無意識は、自分の居心地の良いコンフォートゾーンの中で、ブリーフシステムを形成します。

親や学校の先生など、子供の時期に長い時間影響を受ける人からの情報が主にブリーフシステムのソースになります。


ブリーフシステムとは、無意識レベルで行っている行動や自身の信念などを指します。


「わたしにはできない」「私はこのままでいいんだ」「また失敗しちゃった。私ってダメ人間」

など、私も含めて人間はたくさんのセルフトークを毎日自分に言い聞かせていますが、主にこれらが積もって、ブリーフシステムを形成します。

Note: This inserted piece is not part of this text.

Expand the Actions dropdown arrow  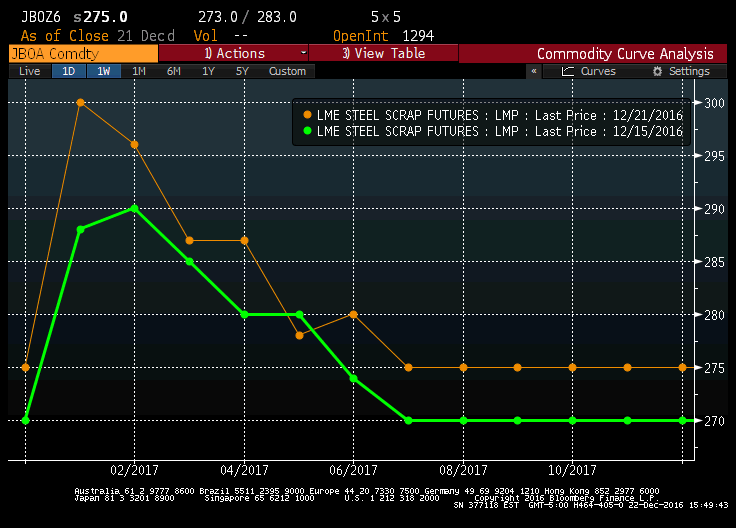[x=303, y=53]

上記のような難しい話は置いておいて、OJTの教官は以下のことをわかっていないと務まりません。



例えばです。


自分はスペシャリストだけど、研修生は自分と同じ知識がないから、自分がいつも使っている言葉だけでは本当にわかってもらえないということを理解しているかどうかがカギになります。


「このホールは、このバンカーの端からグリーンまで140ヤード。あとはそこからグリーンまでのの距離を感覚でアドバイスする。」


このような情報は、あくまでも本人の深い経験により培ったものです。

このように経験的に磨いてきた情報を確固として持っている人は、これだけでお客さんに的確なアドバイスができます。


しかし、未経験者は違います。

初めてそのコースをラウンドする人と同じように、何が目印のポイントなのかなど考えたこともありません。

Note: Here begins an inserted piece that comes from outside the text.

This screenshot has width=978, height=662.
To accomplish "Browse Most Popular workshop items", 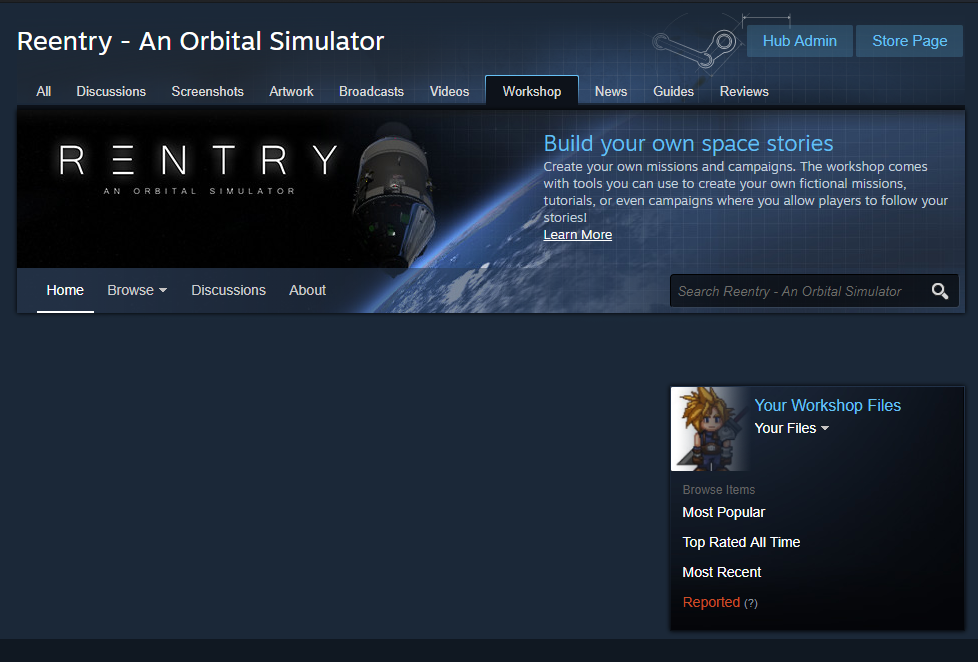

「バンカーの端」が大抵のお客さんのボールの落下地点だという経験から、経験者が見つけたポイントなのですが、未経験者にとっては、何故ここなのか、何故ここを目標にするとわかりやすいのかを理解すべき情報が頭の中に存在していないのです。


その情報を持っていない脳に、「このホールは、このバンカーの端からグリーンまで140ヤード。あとは感覚でアドバイスできる。」と教えても、「?????」ということなのです。

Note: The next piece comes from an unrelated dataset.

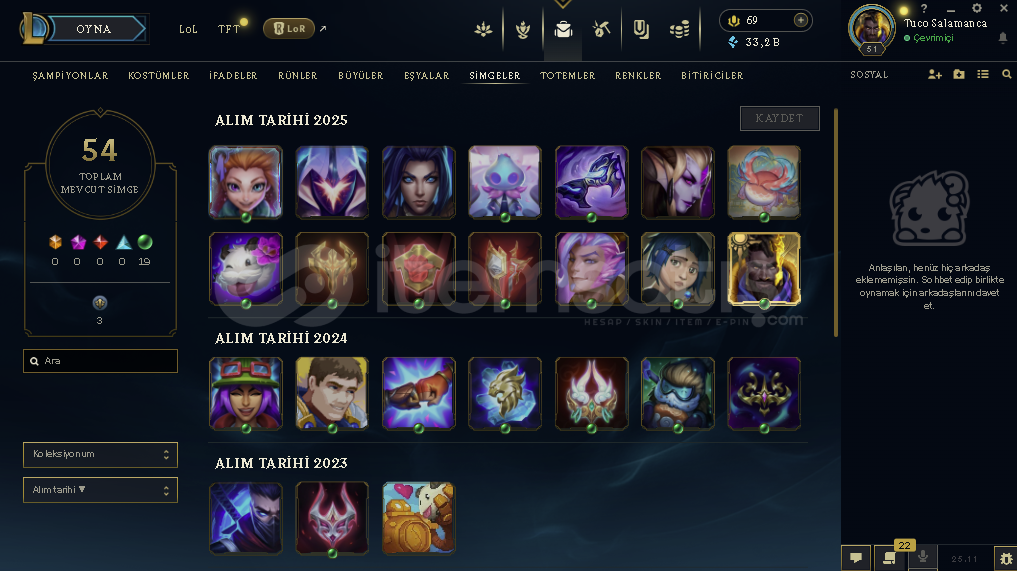1017x571 pixels.
Task: Open the Loot hammer-and-sparkle icon
Action: 602,29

少なくとも、OJTの教官は、「自分の言葉が研修生には、そのままでは伝わらない」ことを理解している人でないと務まらないのです。



 

私は本日(8月17日)、一ヶ月前に意図せず遭遇したOJTの結果を、この目で確認することができました。


朝のスタートの挨拶(説明)から、最後のホールアウトまで、欲を言えばいくつもありますが、十分に一人前のキャディに成長した研修生に、サービスをしてもらいました。


彼女は、立派に独り立ちできていました。


(私個人の)顧客満足度、ハイレベルです。


この記事を読んでくれたみなさん、OJTは行き当たりばったり課題を投げつけるだけでないということをもう一度考えてみてください。


OJTは育成する人物像を明確にして、

何を教えるかをしっかり整理して、

それを確実に研修生の脳の中にインプットして、

実地訓練を繰り返すことが重要なのです。


末尾ながら、

私はこのゴルフ場の磨かれたOJTの仕組みと、教官のパフォーマンスに敬意を表します。